● **TASK DETAILS**
Please update the rows from the first one through the row containing "Action: (x=42, y=50)" by replacing "Status column header" with "Status column label", and return that stretch with everything else unchanged.

● **RECORDED INFORMATION**
-=-=-

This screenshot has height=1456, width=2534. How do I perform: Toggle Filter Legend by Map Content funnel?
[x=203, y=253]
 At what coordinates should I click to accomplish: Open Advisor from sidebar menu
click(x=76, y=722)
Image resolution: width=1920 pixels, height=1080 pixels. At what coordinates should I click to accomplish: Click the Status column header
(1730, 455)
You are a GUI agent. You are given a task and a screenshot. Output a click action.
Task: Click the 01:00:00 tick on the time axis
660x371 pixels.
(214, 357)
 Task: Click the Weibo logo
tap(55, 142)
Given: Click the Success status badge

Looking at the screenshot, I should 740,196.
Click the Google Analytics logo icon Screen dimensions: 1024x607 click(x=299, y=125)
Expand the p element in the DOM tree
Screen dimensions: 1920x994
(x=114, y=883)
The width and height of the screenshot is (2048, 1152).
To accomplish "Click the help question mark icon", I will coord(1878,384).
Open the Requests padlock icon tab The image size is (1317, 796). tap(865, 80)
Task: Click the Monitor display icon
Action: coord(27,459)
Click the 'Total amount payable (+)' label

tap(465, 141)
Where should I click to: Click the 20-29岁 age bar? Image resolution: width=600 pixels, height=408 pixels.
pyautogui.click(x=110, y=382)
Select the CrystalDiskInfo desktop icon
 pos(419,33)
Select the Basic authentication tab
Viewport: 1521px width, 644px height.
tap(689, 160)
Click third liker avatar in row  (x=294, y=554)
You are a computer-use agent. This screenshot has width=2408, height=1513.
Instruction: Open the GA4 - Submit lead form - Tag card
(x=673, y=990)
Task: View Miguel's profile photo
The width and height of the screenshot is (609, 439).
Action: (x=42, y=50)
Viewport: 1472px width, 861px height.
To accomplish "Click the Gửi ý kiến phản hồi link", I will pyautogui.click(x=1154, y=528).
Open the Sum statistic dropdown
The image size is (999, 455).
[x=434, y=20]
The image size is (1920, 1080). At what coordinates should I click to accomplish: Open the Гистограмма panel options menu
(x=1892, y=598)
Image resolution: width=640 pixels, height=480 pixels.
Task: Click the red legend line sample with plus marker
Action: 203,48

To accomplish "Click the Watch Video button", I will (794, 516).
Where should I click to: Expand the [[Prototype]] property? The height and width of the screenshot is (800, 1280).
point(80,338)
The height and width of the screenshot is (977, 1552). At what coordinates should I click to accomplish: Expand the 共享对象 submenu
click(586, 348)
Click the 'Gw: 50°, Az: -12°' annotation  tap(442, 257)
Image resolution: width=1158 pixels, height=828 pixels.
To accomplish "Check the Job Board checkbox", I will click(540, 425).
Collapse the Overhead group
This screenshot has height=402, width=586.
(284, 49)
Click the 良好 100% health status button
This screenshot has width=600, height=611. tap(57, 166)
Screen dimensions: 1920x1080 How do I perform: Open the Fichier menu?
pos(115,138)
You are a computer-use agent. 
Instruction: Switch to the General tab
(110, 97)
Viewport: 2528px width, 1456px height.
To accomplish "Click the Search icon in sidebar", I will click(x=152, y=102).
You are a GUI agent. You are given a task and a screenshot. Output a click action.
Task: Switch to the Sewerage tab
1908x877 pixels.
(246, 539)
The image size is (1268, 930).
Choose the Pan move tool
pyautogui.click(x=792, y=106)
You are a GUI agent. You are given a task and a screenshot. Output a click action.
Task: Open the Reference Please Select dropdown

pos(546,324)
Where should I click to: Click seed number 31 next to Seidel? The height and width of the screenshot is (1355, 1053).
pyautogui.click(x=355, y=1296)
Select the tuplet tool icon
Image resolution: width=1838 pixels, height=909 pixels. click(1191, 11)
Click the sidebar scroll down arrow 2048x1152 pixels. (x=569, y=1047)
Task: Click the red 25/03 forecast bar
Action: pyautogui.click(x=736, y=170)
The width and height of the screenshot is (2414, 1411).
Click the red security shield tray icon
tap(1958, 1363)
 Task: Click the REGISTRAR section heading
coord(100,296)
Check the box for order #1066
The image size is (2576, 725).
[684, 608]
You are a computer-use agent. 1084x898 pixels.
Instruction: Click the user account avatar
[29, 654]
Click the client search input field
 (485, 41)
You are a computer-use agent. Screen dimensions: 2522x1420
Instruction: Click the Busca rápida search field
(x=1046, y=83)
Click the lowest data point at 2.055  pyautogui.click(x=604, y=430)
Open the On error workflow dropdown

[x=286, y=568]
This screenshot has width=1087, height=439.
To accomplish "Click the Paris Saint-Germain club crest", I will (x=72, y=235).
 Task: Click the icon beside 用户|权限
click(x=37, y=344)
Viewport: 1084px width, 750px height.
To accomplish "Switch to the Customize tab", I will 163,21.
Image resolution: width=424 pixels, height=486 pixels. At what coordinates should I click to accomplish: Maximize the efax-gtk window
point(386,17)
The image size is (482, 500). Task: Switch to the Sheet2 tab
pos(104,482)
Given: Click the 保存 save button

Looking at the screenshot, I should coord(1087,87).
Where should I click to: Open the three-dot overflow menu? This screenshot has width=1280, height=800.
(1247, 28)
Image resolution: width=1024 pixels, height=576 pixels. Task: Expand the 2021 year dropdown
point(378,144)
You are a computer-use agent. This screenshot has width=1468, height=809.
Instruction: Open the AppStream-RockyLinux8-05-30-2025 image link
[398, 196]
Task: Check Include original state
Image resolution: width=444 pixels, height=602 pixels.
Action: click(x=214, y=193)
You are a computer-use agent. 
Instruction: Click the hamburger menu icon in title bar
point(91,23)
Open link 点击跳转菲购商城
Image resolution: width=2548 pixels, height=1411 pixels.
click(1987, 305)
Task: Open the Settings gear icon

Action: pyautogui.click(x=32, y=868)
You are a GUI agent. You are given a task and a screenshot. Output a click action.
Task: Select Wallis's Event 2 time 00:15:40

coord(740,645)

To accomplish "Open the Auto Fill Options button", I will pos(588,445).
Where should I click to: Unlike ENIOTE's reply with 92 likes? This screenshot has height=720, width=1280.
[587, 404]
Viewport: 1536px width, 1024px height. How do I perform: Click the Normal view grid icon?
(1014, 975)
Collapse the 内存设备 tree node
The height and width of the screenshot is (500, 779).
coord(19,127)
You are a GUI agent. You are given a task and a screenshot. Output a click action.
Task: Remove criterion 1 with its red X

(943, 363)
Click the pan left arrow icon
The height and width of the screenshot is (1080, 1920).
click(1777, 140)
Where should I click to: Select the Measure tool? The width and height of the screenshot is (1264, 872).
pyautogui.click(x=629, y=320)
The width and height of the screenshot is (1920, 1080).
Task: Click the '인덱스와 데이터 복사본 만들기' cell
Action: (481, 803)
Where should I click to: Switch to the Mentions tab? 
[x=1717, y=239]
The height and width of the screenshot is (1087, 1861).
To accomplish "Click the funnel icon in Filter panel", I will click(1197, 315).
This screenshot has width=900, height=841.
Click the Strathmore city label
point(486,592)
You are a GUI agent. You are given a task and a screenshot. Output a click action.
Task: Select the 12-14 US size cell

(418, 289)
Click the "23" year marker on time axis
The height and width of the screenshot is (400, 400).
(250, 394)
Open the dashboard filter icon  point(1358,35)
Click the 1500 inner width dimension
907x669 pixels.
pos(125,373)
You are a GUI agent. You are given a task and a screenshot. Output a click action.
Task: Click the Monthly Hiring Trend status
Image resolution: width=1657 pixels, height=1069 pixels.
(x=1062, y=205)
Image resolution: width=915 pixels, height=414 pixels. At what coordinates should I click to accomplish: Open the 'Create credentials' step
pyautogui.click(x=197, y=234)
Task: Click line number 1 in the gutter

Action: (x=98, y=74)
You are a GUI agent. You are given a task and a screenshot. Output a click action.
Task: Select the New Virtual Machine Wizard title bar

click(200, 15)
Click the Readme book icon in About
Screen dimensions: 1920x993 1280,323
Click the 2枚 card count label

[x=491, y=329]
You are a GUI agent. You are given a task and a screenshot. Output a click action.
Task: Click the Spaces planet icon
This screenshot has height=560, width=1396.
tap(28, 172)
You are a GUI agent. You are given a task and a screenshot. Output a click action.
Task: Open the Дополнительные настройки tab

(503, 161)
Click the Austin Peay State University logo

-=-=-

● **REPLY TO THE TASK**
This screenshot has height=1456, width=2534. How do I perform: Toggle Filter Legend by Map Content funnel?
[x=203, y=253]
 At what coordinates should I click to accomplish: Open Advisor from sidebar menu
click(x=76, y=722)
Image resolution: width=1920 pixels, height=1080 pixels. At what coordinates should I click to accomplish: Click the Status column label
(1730, 455)
You are a GUI agent. You are given a task and a screenshot. Output a click action.
Task: Click the 01:00:00 tick on the time axis
660x371 pixels.
(214, 357)
 Task: Click the Weibo logo
tap(55, 142)
Given: Click the Success status badge

Looking at the screenshot, I should 740,196.
Click the Google Analytics logo icon Screen dimensions: 1024x607 click(x=299, y=125)
Expand the p element in the DOM tree
Screen dimensions: 1920x994
(x=114, y=883)
The width and height of the screenshot is (2048, 1152).
To accomplish "Click the help question mark icon", I will coord(1878,384).
Open the Requests padlock icon tab The image size is (1317, 796). tap(865, 80)
Task: Click the Monitor display icon
Action: coord(27,459)
Click the 'Total amount payable (+)' label

tap(465, 141)
Where should I click to: Click the 20-29岁 age bar? Image resolution: width=600 pixels, height=408 pixels.
pyautogui.click(x=110, y=382)
Select the CrystalDiskInfo desktop icon
 pos(419,33)
Select the Basic authentication tab
Viewport: 1521px width, 644px height.
tap(689, 160)
Click third liker avatar in row  (x=294, y=554)
You are a computer-use agent. This screenshot has width=2408, height=1513.
Instruction: Open the GA4 - Submit lead form - Tag card
(x=673, y=990)
Task: View Miguel's profile photo
The width and height of the screenshot is (609, 439).
Action: (x=42, y=50)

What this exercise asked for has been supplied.